Поэтому я продолжила смотреть в Валину сторону, и мы таки оказались в одной постели через пару недель. Было удивительно, что губы могут быть такими мягкими, а еще оказалось, что я могу обнять ее целиком, и мои руки при этом смыкаются в кольцо.

Валя со мной говорила ровно и много. Это были уморительные рассказы о трех ее супружествах: две женщины и один мужчина. Она изображала на лице удивление, восторг, отвращение, гнев, и это были живые картинки, на которые я была готова смотреть бесконечно.

А еще мы говорили об отпуске. Это отдавало идиотизмом. Боже мой, какой отпуск вдвоем! Сейчас я встану, соберу вещи и пойду в свой мир, который трещит от наполненности делами и смыслами. Во! В этом месте я бы еще одну записку себе отправила. В ней было бы написано: поди свари кофе, собери шмотки, вызови такси и поезжай домой! Прямо после мысли об идиотизме убирайся, а не беседуй.

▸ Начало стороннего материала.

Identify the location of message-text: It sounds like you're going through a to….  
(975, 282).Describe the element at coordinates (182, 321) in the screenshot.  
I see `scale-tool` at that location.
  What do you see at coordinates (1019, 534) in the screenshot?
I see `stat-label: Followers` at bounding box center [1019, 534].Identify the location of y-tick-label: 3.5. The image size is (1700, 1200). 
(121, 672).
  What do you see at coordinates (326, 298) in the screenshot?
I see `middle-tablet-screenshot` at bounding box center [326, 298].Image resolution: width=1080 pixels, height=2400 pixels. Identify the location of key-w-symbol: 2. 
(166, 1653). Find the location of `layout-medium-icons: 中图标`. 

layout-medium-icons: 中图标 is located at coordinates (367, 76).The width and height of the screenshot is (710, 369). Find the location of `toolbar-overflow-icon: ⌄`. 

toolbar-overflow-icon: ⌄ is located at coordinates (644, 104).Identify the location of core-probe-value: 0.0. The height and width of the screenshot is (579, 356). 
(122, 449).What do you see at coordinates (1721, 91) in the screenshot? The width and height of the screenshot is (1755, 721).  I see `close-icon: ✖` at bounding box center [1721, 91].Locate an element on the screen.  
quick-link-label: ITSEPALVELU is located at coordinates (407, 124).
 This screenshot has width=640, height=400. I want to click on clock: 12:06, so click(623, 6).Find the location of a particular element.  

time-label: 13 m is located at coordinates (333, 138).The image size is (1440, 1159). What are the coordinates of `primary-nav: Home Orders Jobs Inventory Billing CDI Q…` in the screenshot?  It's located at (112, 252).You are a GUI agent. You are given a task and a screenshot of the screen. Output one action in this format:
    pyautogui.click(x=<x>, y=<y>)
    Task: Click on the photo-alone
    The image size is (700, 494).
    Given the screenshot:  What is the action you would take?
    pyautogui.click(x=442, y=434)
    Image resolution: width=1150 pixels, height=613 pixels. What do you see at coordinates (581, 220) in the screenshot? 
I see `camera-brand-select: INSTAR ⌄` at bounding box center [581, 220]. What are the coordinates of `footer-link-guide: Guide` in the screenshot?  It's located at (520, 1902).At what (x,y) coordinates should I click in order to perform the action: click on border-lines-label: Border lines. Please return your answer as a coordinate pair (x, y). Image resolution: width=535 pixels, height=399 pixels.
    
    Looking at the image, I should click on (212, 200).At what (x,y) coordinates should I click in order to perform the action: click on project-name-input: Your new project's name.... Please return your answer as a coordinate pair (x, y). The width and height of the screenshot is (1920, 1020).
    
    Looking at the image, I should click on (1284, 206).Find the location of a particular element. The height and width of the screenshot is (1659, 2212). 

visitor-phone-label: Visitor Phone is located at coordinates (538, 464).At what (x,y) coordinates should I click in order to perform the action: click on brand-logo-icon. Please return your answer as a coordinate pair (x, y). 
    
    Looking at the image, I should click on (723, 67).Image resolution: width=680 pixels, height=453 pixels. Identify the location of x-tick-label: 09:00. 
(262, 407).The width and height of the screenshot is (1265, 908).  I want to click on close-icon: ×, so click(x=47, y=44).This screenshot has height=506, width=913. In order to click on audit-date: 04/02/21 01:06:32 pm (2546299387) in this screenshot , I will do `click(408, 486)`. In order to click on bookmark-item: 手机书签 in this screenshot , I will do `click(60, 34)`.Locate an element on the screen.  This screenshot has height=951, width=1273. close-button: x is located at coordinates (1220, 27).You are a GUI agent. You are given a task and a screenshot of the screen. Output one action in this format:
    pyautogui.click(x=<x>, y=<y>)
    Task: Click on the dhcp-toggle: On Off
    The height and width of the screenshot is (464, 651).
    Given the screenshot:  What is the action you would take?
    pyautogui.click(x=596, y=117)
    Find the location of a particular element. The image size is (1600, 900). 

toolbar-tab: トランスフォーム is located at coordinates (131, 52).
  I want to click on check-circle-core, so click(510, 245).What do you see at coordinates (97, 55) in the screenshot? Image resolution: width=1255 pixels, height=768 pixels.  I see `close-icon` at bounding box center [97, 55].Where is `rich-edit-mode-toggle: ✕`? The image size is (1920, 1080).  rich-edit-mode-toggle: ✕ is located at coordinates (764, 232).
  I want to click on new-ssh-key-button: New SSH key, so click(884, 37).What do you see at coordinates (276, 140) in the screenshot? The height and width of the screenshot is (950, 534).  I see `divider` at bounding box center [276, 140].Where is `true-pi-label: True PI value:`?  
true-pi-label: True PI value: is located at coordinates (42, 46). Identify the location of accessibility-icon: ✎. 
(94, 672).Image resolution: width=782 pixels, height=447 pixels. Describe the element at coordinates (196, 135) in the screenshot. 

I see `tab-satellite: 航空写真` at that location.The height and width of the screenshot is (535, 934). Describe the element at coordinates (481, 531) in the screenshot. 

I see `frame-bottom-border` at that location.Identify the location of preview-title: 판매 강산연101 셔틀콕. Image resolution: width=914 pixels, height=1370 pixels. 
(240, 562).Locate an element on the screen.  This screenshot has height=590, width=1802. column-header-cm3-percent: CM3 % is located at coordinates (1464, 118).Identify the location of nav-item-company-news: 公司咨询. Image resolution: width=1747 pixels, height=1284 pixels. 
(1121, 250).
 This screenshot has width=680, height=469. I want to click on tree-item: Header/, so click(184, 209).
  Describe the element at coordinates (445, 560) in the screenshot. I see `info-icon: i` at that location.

Мне захотелось с ней в отпуск, к морю или в горы. Захотелось важно водить ее по Парижу или замкам Луары, изображая знатока искусства, а потом повести в кафе на Монпарнасе, рассказывая о Моне и Ахматовой. Все киношные штампы, включая катание на мотоцикле в «Римских каникулах» и плавание в холодной воде, как в «Титанике», наполнили мою голову. Шли мы, держась за руки и целуясь на улице, прямо по нейронным связям, отчего они распадались и становились струнами, на которых держится Вселенная. Надо же такое подумать-то! И травы курить не надо.

– Только все это Содом и Гоморра. Я решила заканчивать. Ищу мужа, переформатирую себя, – снова включился пулемет.

– И что же ты обо мне тогда думаешь? – мой риторический вопрос повис в воздухе.

Так он и висит в том утре. За окном идет снег, детская площадка с неудобными качелями, где вместо детей выгуливают собак, и баскетбольная коробка в сугробах. Мне нравилось ездить в этот мир, где Валя живет дочкой, а в соседнем доме – крупная, высокая и красивая, ее подруга Алла. Мы ходили к ней вечерами поесть и поболтать. У Аллы две дочки и тихий муж.

Когда я ездила к Вале от Киевского вокзала до Переделкина, я думала, что нас может связывать и каким может быть наше будущее. И у меня не было ответа. Потом я приезжала, переходила железную дорогу, зебру и шла, совсем чуть-чуть, вдоль новостроек. Писательское Переделкино было с другой стороны, а на этой стороне жили обычные люди.

Иногда, когда я была у Вали, к ней приходили клиенты на массаж. Тогда она раскладывала черный массажный стол во всю кухню, я устраивалась на табуретке, и так мы проживали этот час втроем. Валя разминала человеку спину. Мне ужасно нравилось смотреть на ее руки. Военные действия заканчивались, не было Содома и Гоморры, и всем было хорошо. Я рассказывала анекдоты из своей жизни, они – из своей, и мы смеялись.

Казалось, что мы были женаты – лет пять точно, а на самом деле пара-тройка месяцев прошла с первой встречи, а дней, проведенных вместе, и семи не наберется.

* * *

Я помню, как Марк Семеныч – мой учитель литературы, ходивший в брюках с высоко подтянутыми штанами, спросил нас, сколько длится действие романа «Преступление и наказание»? «Год, месяц, два месяца», – кричал класс, перебивая друг друга, как брокеры на бирже. Наконец варианты иссякли, и в наступившей тишине Марк Семеныч сказал: «Неделю».

Мой роман в этом смысле гораздо продолжительнее и жизнерадостнее: никто не умер, было весело, очень хотелось целоваться, постоянно хотелось. Мне нравилось готовить для Вали. Я просила ее никому об этом не говорить, потому что в обычной жизни я не очень люблю готовить. Но если бы вы видели, как Валя смотрит на плиту и продукты, то, даже будь вы самым большим противником стряпни, вы бы приготовили. Поверьте мне, есть люди, которые не любят готовить совсем, это их убивает.